== The input

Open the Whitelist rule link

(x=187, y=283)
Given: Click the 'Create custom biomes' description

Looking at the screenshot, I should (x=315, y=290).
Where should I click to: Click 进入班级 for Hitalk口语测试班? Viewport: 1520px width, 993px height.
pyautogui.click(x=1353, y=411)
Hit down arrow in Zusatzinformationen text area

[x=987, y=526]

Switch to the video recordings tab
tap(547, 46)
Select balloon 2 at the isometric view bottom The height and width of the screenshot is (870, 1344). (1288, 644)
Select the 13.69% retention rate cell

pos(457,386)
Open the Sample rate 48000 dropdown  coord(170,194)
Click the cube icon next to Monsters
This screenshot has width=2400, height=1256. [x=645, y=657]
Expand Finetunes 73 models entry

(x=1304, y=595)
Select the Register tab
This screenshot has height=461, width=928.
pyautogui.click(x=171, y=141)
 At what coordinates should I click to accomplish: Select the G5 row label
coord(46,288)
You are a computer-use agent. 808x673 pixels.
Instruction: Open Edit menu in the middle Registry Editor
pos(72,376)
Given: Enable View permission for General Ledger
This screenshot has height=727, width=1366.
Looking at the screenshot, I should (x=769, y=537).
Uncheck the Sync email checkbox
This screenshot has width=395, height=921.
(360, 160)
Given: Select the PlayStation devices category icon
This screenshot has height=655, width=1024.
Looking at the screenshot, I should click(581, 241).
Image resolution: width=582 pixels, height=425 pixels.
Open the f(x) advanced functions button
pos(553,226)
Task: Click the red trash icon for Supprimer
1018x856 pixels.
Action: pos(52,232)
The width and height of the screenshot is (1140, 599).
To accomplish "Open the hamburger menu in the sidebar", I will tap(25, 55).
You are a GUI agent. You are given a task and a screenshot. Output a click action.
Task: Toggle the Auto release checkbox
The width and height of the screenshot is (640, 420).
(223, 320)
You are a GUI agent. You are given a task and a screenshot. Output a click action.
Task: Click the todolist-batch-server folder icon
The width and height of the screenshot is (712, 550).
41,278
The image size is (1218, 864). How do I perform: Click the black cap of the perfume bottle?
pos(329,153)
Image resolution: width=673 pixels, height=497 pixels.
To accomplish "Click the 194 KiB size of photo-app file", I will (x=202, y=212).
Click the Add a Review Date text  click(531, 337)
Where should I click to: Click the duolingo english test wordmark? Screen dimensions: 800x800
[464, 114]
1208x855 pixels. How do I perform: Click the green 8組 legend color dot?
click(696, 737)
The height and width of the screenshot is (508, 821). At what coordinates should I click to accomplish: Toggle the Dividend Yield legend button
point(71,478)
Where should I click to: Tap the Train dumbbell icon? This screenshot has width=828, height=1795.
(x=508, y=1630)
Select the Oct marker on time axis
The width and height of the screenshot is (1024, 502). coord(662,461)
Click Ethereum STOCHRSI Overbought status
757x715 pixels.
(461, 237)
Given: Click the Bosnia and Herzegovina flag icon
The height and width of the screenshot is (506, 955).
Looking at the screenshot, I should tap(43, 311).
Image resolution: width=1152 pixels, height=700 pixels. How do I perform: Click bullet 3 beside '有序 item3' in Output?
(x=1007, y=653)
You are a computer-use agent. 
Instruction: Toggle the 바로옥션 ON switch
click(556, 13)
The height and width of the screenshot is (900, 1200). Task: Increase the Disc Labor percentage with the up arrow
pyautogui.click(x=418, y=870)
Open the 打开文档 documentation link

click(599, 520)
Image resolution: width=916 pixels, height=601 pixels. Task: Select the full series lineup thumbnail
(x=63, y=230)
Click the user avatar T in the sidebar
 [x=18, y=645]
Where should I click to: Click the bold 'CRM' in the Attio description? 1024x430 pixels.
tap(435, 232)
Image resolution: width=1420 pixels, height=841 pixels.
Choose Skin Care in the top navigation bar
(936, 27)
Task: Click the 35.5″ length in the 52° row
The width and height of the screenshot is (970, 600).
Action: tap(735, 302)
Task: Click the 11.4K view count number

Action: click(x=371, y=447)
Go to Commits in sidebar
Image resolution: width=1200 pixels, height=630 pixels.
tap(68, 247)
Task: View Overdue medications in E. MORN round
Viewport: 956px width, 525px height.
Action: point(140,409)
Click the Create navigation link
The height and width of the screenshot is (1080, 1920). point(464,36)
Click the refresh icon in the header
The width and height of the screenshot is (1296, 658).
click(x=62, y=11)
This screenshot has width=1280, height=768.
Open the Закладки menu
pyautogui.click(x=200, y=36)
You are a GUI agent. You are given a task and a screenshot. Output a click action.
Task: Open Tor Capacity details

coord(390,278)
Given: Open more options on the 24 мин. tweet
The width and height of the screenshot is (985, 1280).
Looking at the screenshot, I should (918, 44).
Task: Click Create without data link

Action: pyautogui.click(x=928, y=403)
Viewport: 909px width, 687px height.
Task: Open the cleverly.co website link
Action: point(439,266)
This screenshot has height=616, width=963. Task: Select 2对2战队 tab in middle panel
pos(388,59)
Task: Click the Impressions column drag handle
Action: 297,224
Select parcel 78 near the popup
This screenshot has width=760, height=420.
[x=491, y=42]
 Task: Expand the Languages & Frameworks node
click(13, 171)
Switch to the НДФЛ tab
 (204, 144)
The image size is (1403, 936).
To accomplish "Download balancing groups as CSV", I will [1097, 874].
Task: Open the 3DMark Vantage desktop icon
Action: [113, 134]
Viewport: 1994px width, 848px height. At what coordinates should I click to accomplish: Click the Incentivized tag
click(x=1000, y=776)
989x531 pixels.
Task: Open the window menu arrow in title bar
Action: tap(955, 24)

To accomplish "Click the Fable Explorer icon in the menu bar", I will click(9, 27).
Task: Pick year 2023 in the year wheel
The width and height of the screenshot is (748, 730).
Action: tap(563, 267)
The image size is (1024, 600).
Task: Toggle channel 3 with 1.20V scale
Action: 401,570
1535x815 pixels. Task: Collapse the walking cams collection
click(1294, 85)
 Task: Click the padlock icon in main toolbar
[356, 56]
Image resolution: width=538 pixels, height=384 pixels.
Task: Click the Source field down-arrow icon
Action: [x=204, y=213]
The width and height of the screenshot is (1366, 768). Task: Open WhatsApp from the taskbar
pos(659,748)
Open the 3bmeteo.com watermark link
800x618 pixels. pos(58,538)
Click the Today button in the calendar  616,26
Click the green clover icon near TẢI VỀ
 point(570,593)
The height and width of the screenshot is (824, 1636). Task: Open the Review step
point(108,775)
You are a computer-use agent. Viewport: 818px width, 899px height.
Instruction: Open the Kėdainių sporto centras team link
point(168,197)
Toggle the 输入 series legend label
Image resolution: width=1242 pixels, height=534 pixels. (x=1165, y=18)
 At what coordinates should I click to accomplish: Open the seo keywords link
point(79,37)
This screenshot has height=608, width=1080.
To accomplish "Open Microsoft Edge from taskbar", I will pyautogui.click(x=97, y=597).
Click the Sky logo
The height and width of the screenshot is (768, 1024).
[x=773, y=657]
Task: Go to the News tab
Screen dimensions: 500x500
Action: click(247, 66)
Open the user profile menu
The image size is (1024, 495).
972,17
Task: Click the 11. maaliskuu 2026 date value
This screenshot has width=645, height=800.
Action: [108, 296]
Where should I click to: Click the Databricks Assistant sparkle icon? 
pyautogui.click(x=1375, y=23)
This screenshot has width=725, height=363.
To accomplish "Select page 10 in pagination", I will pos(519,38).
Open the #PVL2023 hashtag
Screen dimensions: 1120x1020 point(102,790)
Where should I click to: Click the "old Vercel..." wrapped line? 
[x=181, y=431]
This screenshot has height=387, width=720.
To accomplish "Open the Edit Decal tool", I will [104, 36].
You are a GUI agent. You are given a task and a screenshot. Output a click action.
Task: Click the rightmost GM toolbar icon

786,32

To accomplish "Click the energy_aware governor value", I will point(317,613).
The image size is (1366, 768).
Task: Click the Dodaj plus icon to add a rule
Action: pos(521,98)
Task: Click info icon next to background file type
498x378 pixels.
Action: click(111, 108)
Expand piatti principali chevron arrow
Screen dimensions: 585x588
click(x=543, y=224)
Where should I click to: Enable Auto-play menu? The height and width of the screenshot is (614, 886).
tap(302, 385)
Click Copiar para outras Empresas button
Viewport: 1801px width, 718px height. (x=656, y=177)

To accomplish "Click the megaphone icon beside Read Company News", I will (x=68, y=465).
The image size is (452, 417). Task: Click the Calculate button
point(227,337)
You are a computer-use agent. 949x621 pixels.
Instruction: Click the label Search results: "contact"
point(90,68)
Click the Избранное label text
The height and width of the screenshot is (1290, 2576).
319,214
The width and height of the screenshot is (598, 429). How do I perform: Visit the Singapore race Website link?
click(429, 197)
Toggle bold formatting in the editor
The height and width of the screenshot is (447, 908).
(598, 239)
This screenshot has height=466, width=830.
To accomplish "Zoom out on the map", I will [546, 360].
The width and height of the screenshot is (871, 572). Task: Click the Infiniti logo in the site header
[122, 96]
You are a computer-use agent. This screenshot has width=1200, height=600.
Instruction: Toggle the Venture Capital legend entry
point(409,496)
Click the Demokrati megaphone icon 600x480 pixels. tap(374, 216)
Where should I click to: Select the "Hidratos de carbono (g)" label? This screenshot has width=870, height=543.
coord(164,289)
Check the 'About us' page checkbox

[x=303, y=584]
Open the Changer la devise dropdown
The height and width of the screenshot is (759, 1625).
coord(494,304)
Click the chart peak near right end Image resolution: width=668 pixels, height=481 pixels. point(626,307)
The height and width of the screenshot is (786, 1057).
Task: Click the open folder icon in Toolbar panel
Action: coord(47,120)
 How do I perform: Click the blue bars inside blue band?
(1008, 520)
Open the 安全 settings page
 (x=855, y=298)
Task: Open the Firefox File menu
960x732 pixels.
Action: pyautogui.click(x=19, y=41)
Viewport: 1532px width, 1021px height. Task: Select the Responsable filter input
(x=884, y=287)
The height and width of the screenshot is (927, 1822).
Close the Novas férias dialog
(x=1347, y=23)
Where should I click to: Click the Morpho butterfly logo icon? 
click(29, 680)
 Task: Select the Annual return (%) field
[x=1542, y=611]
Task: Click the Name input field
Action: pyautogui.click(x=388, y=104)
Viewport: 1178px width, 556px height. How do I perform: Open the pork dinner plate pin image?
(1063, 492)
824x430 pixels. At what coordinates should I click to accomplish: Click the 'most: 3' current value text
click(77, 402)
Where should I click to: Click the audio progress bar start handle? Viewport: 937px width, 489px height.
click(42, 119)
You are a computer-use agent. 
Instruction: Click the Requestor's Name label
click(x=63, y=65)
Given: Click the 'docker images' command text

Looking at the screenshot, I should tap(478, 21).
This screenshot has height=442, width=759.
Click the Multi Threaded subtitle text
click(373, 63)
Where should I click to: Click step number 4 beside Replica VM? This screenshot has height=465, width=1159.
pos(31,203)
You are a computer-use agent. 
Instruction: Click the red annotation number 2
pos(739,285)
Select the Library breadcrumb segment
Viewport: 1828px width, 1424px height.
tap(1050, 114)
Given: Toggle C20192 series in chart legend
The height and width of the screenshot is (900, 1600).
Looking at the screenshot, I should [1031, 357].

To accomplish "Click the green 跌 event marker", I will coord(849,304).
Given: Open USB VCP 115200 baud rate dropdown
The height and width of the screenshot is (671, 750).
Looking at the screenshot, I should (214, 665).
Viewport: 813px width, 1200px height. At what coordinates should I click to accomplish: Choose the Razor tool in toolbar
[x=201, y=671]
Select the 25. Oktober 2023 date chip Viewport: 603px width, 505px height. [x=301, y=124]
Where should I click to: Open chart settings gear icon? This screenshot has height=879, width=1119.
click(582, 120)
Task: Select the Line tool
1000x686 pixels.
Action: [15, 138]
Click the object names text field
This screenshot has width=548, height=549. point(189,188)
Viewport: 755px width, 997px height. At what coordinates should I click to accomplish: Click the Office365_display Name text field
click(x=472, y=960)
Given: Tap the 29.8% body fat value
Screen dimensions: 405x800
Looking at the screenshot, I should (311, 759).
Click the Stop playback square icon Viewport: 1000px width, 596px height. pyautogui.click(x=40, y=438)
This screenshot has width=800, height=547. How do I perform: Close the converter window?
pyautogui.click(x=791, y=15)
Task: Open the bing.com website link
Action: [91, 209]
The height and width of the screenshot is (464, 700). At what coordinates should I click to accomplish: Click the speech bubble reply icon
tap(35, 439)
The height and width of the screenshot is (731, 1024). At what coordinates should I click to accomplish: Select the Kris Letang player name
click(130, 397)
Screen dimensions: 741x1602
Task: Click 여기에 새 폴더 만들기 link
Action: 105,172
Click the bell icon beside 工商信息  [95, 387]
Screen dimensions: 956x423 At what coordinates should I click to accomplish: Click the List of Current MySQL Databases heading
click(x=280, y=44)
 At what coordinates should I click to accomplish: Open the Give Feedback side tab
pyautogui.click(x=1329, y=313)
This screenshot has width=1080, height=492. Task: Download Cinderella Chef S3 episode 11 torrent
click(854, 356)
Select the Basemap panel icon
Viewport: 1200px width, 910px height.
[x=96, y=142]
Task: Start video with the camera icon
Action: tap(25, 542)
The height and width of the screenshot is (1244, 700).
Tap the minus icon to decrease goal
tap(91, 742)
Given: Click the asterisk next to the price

====

In which lines of the records does the word "megaphone" appear? Copy each of them.

To accomplish "Click the megaphone icon beside Read Company News", I will (x=68, y=465).
Click the Demokrati megaphone icon 600x480 pixels. tap(374, 216)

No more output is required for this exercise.